Lecture 20
Today:
Analysis of algorithms.
Dynamic programming.
P and NP
For next time:
Finish Homework 10.
Reading questions below.
Prepare for a quiz.
Analysis of Algorithms
Instead of Sipser's Section 7.1, let's read Think Complexity, Chapter 3, just the first two sections.
Do Exercise 1.
Dynamic programming
Write a Python function that evaluates F, where F(0)=1, F(1)=1, and F(n) = F(n-1) + F(n-2).
Start with a naive recursive version. What is the run time of this algorithm as a function of n?
How many times does it evaluate F(0)?
Dynamic programming is a general technique for improving algorithms like this "exhibiting (1) the properties of overlapping subproblems which are only slightly smaller, and (2) optimal substructure [Wikipedia]"
Here's a way to sneak up on dynamic programming:
1) Write a recursive version of your function using a global list or dictiory to store previously-computed results. This technique is called "memoization".
2) Make a sequence of function calls to preload the cache.

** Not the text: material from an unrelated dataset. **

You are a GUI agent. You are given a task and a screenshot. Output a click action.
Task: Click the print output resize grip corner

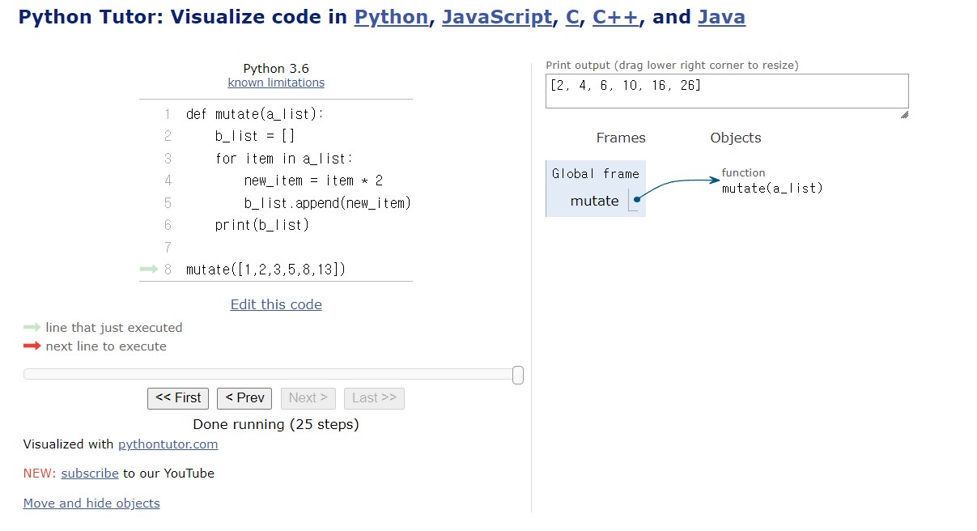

This limits the depth of the call stack.
3) Consider optimizing the data structure you use to store the cached results.
Reading questions
Sipser, pages 270-283.
1) Why is NP-completeness a useful concept?
2) If A is poly-time reducible to B, does that mean that if we can solve A in poly-time, then we can solve B in poly-time?
3) If 3SAT is poly-time reducible to CLIQUE, what does the function f(w) take as a parameter and what does it produce?
4) What are the two requirements for NP-completeness?
5) What's the hard way to prove that a problem is NP-complete? What's the easy (ok, easier :) way?
6) What do the rows of a tableau represent? What is an "accepting" tableau? What does it mean if there is an accepting tableau for machine N and input w?
7) If any NP machine can be reduced to SAT, what does the function f take as a parameter and what does it return?
8) What are the requirements of a legal tableau?
9) How does the generated formula (phi) check that the tableau is accepting?
10) Do exercise 7.5 on page 294, "Is the following formula satisfiable?"
11) Do exercise 7.6 on page 294, "Show that P is closed..."
12) Do problem 7.15 on page 295, "Show that NP is closed..." [Feel free to read the answer, but think about it first!]